The election is a fine excuse to get into the stores and talk to members, so I spent two hours greeting members at the flagship store in Hanover this morning. It was especially gratifying to have one member come up to me and say how much she appreciated my highlighting the word “kindness” in my campaign.
Another member's comment brought me up short, however. This particular fellow fixed me with a level gaze and told emphatically told me he did not approve of the “kamikaze” tactics of Concerned About the Co-op (CATC).
It wasn’t the right time or place to do anything but shrug and smile. But I would like to say a few words about that allegation here.
I have always been among those who disagrees with those who would kill the Co-op in order to save it. When CATC people have done things I thought were harmful to the Co-op and its reputation, I have said so.
But the mere fact that folks from CATC have, at times, been angry and outspoken is not a reason to vilify and condemn them. To the contrary, member activism should be welcomed and encouraged. To state the obvious, when passions run high it a sign that the Co-op really matters to people. Indifference is the real enemy.
It’s really up to the Co-op – and the Board in particular – to respond to and to channel member outrage when it arises. People want to know their views are being heard and respected. One way not to honor member activism is to treat insurgents who get themselves elected to the Board as if they were an enemy that needs to be constrained and thwarted. That’s what happened in the wake of last year’s election, to my great disappointment.

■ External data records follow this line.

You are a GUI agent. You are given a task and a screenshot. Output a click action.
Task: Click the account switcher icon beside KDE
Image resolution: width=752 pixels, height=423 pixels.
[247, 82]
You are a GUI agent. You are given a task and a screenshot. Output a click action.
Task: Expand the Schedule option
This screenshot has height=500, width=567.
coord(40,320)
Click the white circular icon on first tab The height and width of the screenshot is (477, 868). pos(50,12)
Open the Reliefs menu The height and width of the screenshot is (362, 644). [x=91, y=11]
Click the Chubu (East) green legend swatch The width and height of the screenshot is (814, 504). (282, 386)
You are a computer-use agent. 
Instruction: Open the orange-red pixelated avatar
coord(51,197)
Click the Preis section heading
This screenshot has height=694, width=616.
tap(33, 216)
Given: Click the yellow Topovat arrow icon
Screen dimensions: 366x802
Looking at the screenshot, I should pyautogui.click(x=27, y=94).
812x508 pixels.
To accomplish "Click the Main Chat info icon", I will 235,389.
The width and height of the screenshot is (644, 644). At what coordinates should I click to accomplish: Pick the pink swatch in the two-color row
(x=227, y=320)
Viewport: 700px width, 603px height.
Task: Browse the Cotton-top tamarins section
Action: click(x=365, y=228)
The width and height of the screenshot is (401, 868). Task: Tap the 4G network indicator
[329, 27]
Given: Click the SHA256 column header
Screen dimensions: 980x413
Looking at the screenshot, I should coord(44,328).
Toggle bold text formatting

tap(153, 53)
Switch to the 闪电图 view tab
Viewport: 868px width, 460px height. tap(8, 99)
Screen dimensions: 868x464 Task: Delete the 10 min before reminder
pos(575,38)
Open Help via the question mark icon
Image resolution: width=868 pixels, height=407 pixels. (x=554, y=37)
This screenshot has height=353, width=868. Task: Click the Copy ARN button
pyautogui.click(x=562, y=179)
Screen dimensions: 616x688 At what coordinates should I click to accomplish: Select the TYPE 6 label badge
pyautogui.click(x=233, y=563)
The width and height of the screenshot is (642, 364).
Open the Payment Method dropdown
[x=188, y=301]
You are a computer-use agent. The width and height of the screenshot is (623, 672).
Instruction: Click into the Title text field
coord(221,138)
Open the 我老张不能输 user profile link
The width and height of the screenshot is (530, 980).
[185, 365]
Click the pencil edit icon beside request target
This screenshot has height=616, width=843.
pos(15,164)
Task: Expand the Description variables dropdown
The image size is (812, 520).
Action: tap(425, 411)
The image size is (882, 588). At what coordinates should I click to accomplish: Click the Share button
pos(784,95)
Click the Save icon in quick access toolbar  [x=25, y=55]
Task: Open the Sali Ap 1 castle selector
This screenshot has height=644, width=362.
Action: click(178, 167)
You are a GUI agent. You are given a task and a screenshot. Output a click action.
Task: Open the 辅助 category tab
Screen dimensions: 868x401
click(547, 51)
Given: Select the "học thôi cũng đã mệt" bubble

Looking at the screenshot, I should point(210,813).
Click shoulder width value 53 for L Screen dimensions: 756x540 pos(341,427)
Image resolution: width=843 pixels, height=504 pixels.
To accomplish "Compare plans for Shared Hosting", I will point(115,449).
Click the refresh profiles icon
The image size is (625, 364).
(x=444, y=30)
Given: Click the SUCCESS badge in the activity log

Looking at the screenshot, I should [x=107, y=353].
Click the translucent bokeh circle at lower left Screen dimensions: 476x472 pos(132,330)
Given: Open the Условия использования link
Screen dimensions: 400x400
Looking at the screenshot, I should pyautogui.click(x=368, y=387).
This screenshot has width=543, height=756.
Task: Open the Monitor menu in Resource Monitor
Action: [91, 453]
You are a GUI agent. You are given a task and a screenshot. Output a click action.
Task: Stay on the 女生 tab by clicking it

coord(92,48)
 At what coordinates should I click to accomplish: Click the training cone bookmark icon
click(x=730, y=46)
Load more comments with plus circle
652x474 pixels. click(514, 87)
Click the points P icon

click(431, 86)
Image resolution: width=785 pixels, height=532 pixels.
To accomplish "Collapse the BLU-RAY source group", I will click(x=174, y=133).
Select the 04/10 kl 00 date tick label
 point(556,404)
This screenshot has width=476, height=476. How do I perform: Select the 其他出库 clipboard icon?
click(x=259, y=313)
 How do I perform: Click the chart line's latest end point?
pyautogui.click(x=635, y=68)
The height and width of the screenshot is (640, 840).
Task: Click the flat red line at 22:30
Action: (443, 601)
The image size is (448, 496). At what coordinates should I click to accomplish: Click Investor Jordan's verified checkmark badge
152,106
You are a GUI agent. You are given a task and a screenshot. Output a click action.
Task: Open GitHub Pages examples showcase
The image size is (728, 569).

I am on the CATC slate this year for three reasons.
1. Though I disagreed with most of what CATC was saying when it first arose, I took the organization at its word when it assured the public that anyone who was literally concerned about the Co-op was welcome. Sure enough – they were in earnest!
2. Just as with the Watergate Scandal, the cover-up was worse than the crime when it came to the controversial employee firings that caused CATC to coalesce. The Co-op’s spasmodic response to CATC was deeply troubling to me.
3. I find common ground with CATC when it comes to a fundamental challenge for the Co-op: transparency. Yes, some things (personnel records, contracts while under negotiation, &c.) need to be kept secret in an organization that practices voluntary and open membership. But ours has become a “black box” co-op, and I am glad CATC sees this as a problem.
4. When I decided to run in this year’s election, I resolved that I would present myself to CATC, explain my views, and see if the group endorsed me. And then it did. I don’t enjoy universal approval from everyone at CATC – I was memorably called a “chameleon” at one CATC meeting – but there’s enough common ground there, when it comes to the cooperative values and love of the institution, for me to be happy to have CATC’s endorsement.
I’m a bridge candidate – one of only two folks on the ballot who were endorsed not just by CATC but also by the Nominating Committee. I’m ready to collaborate with and to help anyone who gets elected to the Board in 2016.
So I hope you will consider voting for me at mycoopvote.com between now and April 30.